U.S. Pat. No. 4,334,085, issued Jun. 6, 1982 to Basalay and Udelhofen, discloses that Mannich condensation products can undergo transamination, and use this to solve the problem of byproduct amine-formaldehyde resin formation encountered in U.S. Pat. No. 3,748,247 eliminating the need for using a fatty acid. U.S. Pat. No. 4,334,085 defined transamination as the reaction of a Mannich adduct based on a single-nitrogen amine with a polyamine to exchange the polyamine for the single-nitrogen amine. The examples in this patent infer that the unconsumed amine and partially reacted amine discussed in U.S. Pat. No. 3,798,247 are not merely unconsumed, but must be in chemical equilibrium with the product of the Mannich condensation reaction. In Example 1 of U.S. Pat. No. 4,334,085, a Mannich condensation product is made from 0.5 moles of polyisobutylphenol, 1.0 mole of diethylamine and 1.1 moles of formaldehyde. To 0.05 moles of this product was added 0.05 moles of tetraethylenepentamine (TEPA) and then the mixture was heated to 155° C. while blowing with nitrogen. The TEPA replaced 80 to 95% of the diethylamine in the Mannich as the nitrogen stripped off the diethylamine made available by the equilibrium with the Mannich.

U.S. Pat. No. 5,360,460, issued Nov. 1, 1994 to Mozdzen et al., discloses a fuel additive composition comprising (A) an alkylene oxide condensate or the reaction product thereof and an alcohol, (B) a monocarboxylic fatty acid, and (C) a hydrocarbyl amine, or the reaction product thereof and an alkylene oxide. The fuel additive composition deals with cleaning of injection ports, lubricating a fuel line system in a diesel vehicle, and with minimizing corrosion in the fuel line system. However, the use of a Mannich condensation product is neither disclosed nor suggested.

SUMMARY OF THE INVENTION

It has now been discovered that a certain combination of a Mannich condensation product, a hydrocarbyl-terminated poly(oxyalkylene) monool, and a carboxylic acid affords a unique fuel additive composition which provides excellent control of engine deposits, particularly engine intake system deposits, such as intake valve deposits.

### Tasks and exercises
**A)** Answer these questions from the patent passage:
(i) To whom was U.S. Pat. No. 4,334,085 issued?
(ii) In Example 1, to what temperature was the mixture heated?
(iii) Besides cleaning injection ports and lubricating a fuel line system, what does the fuel additive composition of U.S. Pat. No. 5,360,460 deal with?
**B)** Output everything in the patent passage from "U.S. Pat. No. 5,360,460, issued" down to "disclosed nor suggested.", with no changes.
**C)** In Example 1 of the patent passage, what let the TEPA replace most of the diethylamine in the Mannich product? Explain in one to three sentences.
The material after this point comes from a different source.

### Raw data
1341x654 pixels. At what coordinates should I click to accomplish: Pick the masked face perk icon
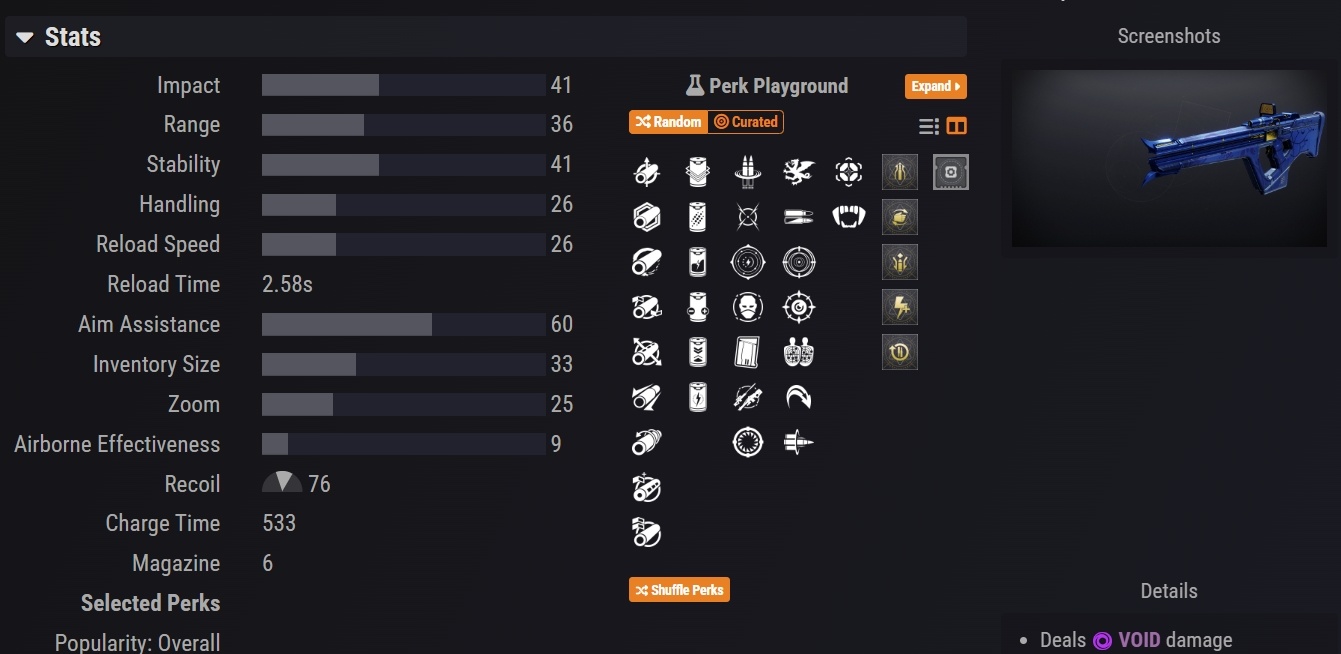pos(747,307)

### Results of the tasks
**A)**
(i) Basalay and Udelhofen
(ii) 155° C
(iii) Minimizing corrosion in the fuel line system

**B)**
U.S. Pat. No. 5,360,460, issued Nov. 1, 1994 to Mozdzen et al., discloses a fuel additive composition comprising (A) an alkylene oxide condensate or the reaction product thereof and an alcohol, (B) a monocarboxylic fatty acid, and (C) a hydrocarbyl amine, or the reaction product thereof and an alkylene oxide. The fuel additive composition deals with cleaning of injection ports, lubricating a fuel line system in a diesel vehicle, and with minimizing corrosion in the fuel line system. However, the use of a Mannich condensation product is neither disclosed nor suggested.

**C)** The mixture was heated while nitrogen was blown through it. The nitrogen stripped off the diethylamine that the equilibrium with the Mannich product made available, and the TEPA replaced 80 to 95% of it.